The Bolt gaining momentum may be a sign that drivers who like plug-in cars increasingly want pure EVs, not hybrids that use a combination of gasoline power and electric drive. The Chevy Volt plug-in hybrid’s sales shorted out last year, falling 18 percent from 2016 levels. Still, even with growing interest in the Bolt and Tesla’s expanding lineup, pure electric cars make up just 0.6 percent of the U.S. vehicle market, according to researcher Cox Automotive Inc.

There were a couple other mitigating factors in GM’s victory over Nissan in the plug-in segment. Nissan is in the process of clearing out the old Leaf and making way for a completely redesigned model, which will be available at U.S. dealerships later this month.

Bolt's Big Year

GM's all-electric sedan outsells other plug-in models in 2017

Source: Company statements

Note: Chart shows top-selling battery-powered models including plug-in hybrids; excludes results for Tesla, which doesn't break out U.S. deliveries

“We have a lot of orders in the pipeline.

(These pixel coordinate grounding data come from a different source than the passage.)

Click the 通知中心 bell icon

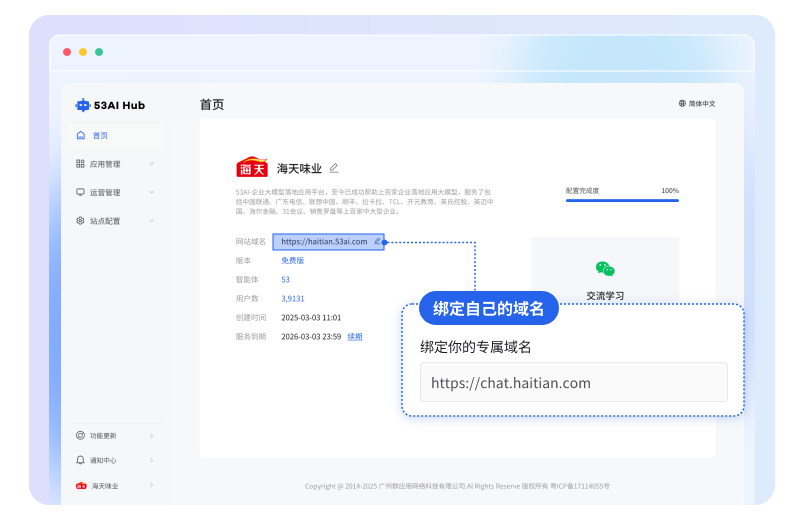pyautogui.click(x=81, y=461)
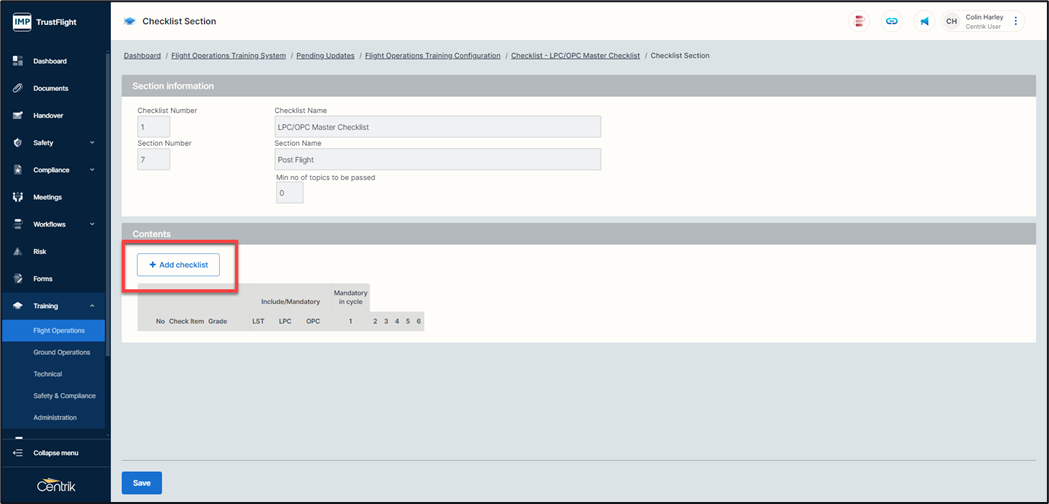Click the Dashboard icon in sidebar
The height and width of the screenshot is (504, 1049).
tap(18, 61)
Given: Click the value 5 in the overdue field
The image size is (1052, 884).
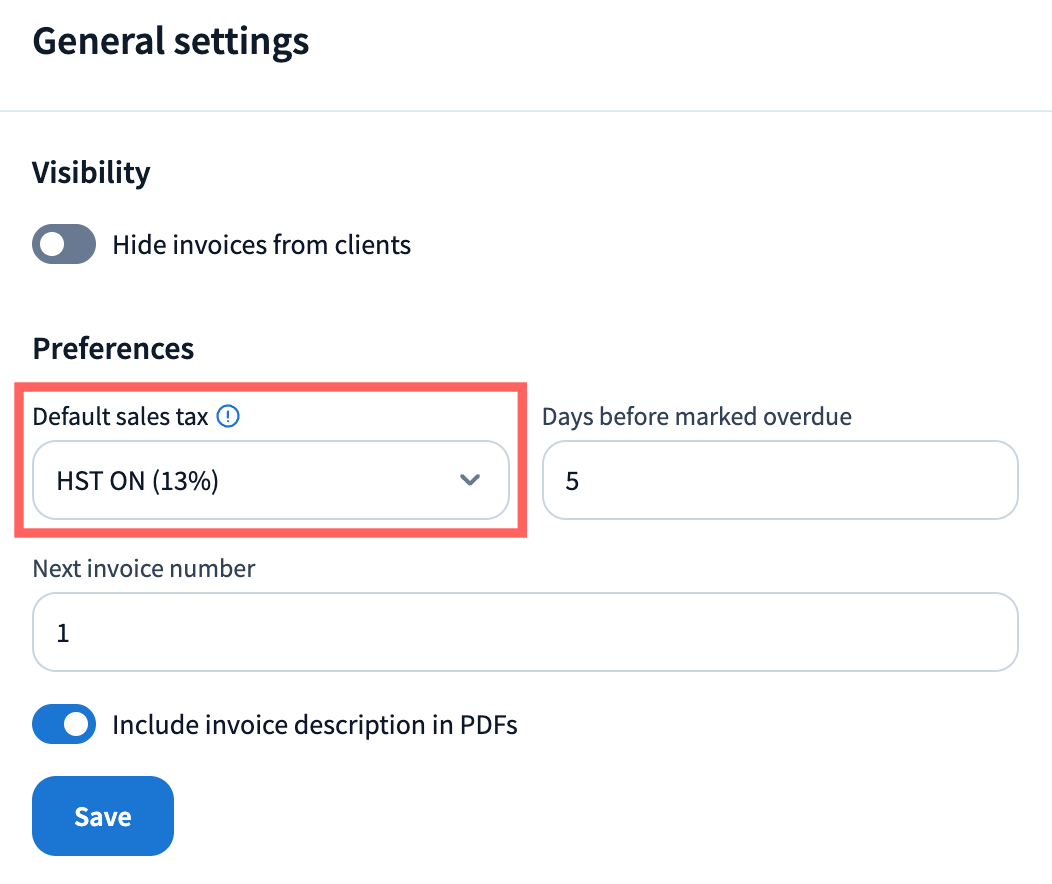Looking at the screenshot, I should (572, 481).
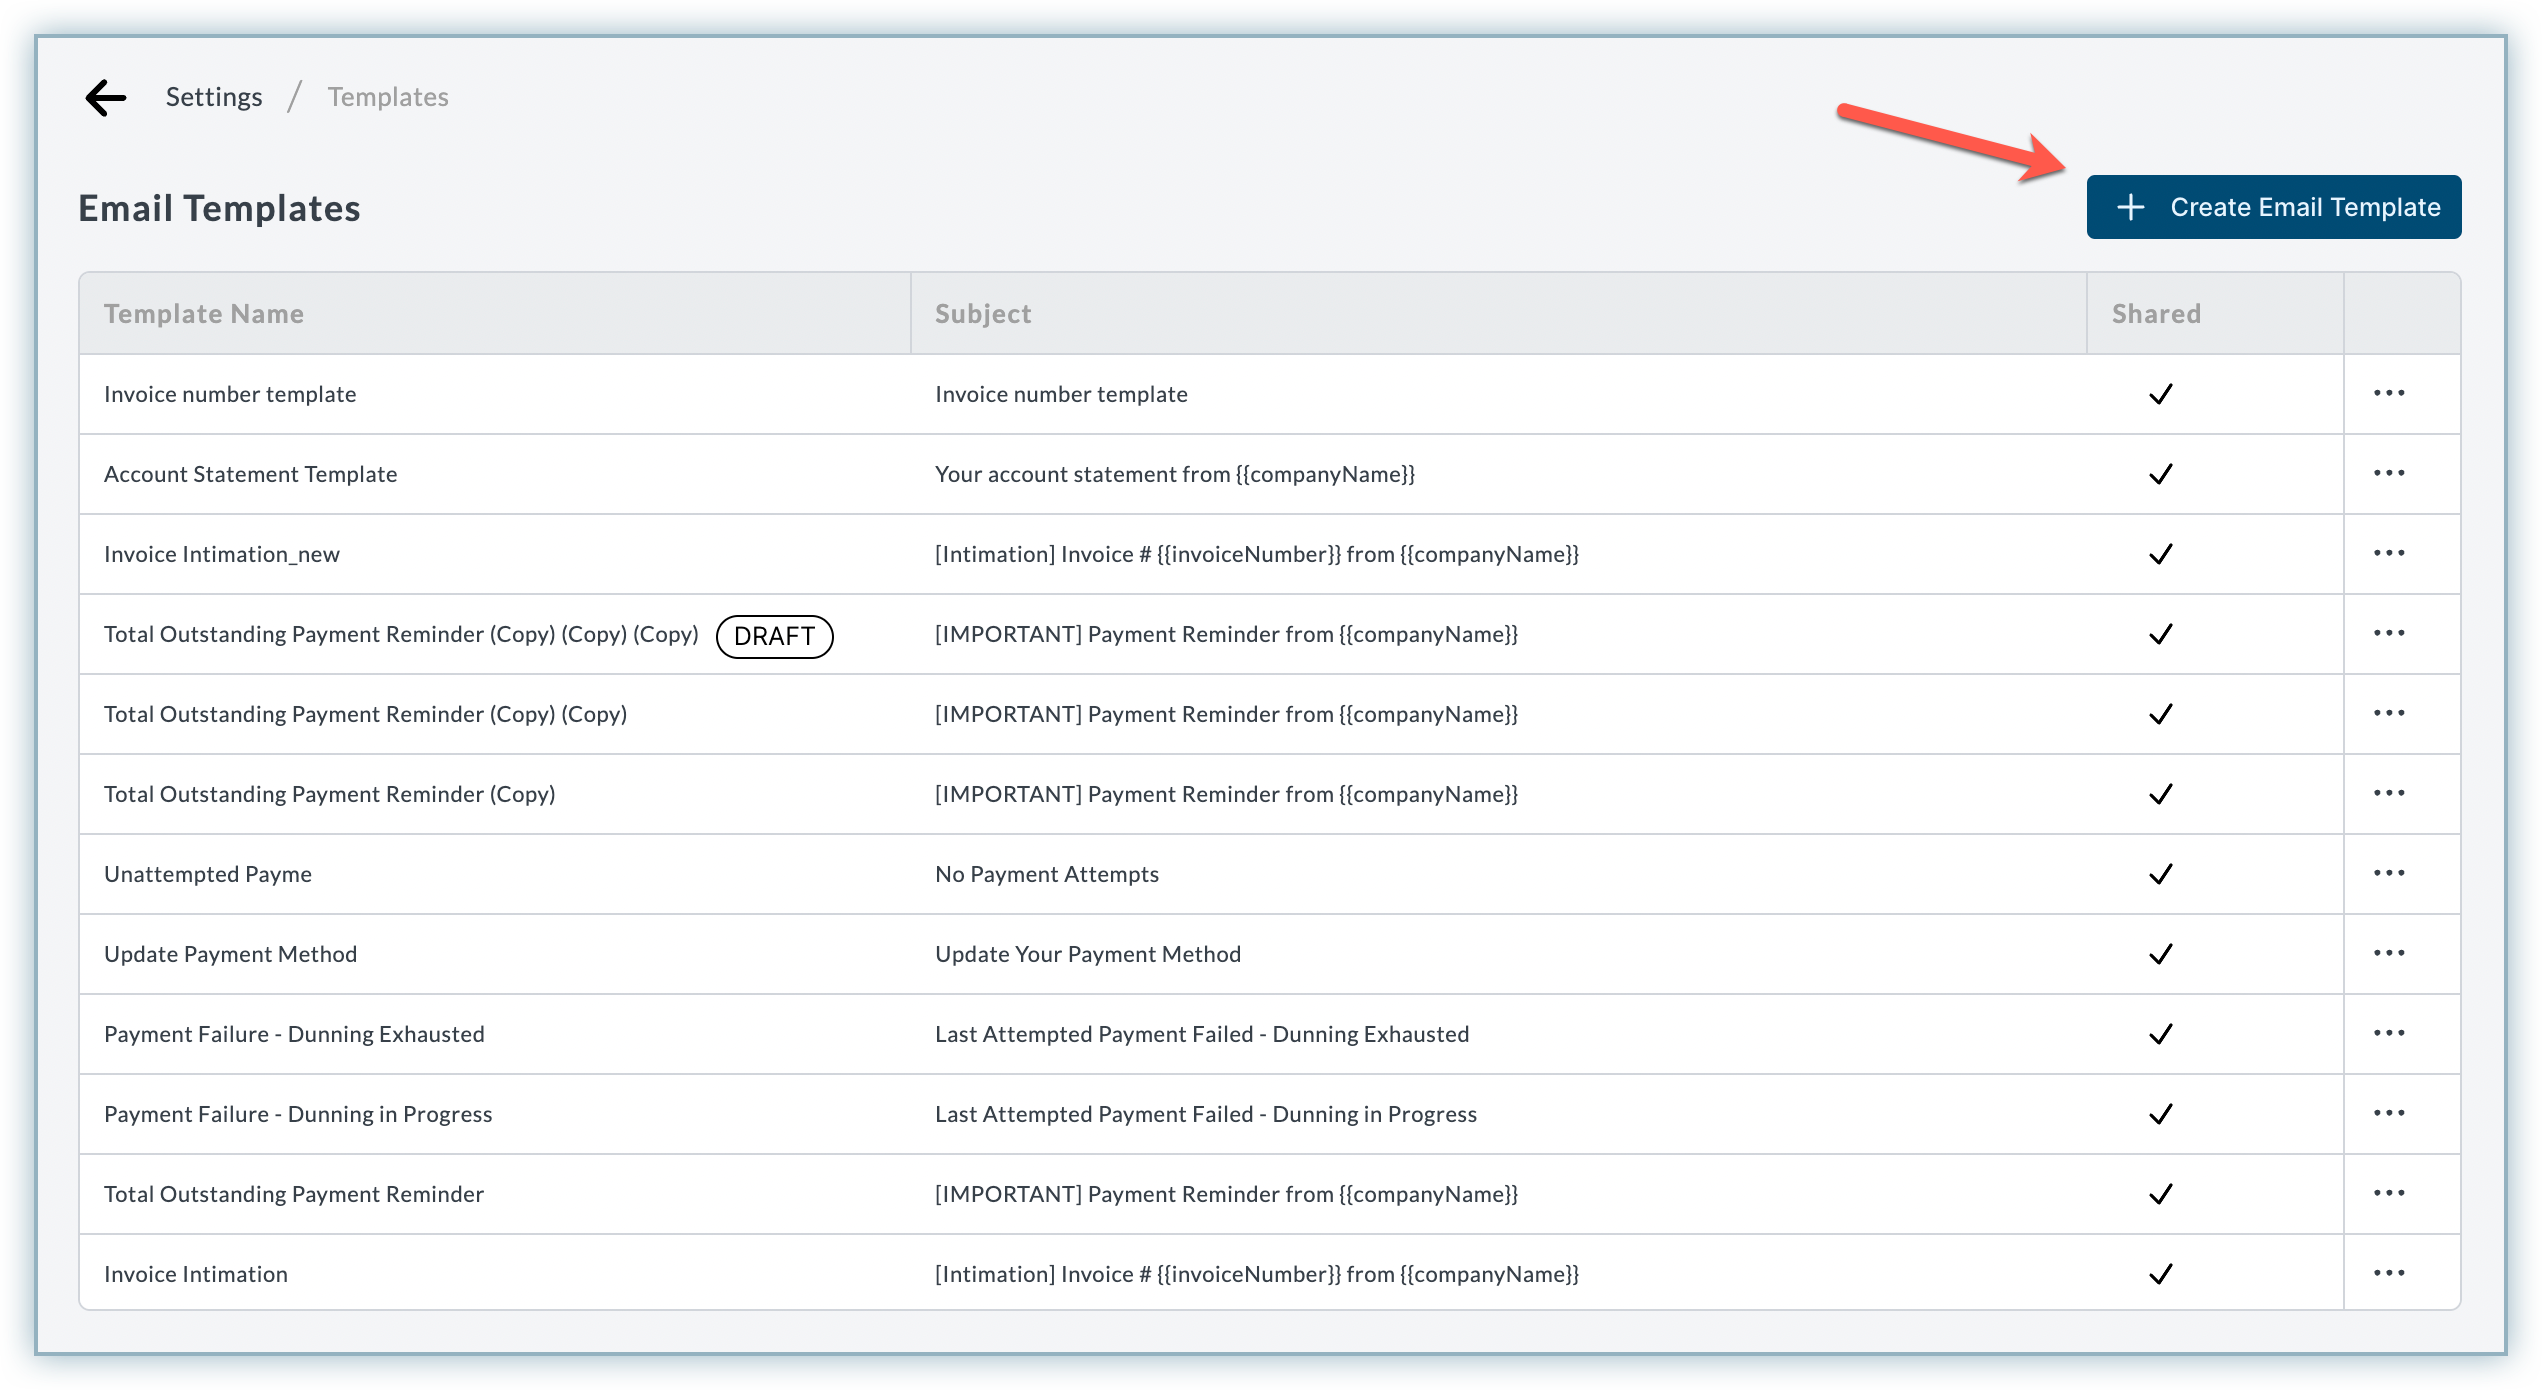Go to Settings in the breadcrumb

coord(214,97)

If we can deliver on all the orders that we have, it will definitely be a solid first quarter for us,” Judy Wheeler, Nissan’s vice president for U.S. sales, said in a phone interview. “After that will be a better time for getting a perspective on possibilities for the new Leaf.”

Both the Bolt and the Leaf will be challenged by Tesla’s Model 3, which hits a similar price point at $35,000. The automaker run by Musk has been trying to overcome manufacturing problems to ramp up Model 3 production, with details on Tesla’s fourth-quarter output expected as soon as today.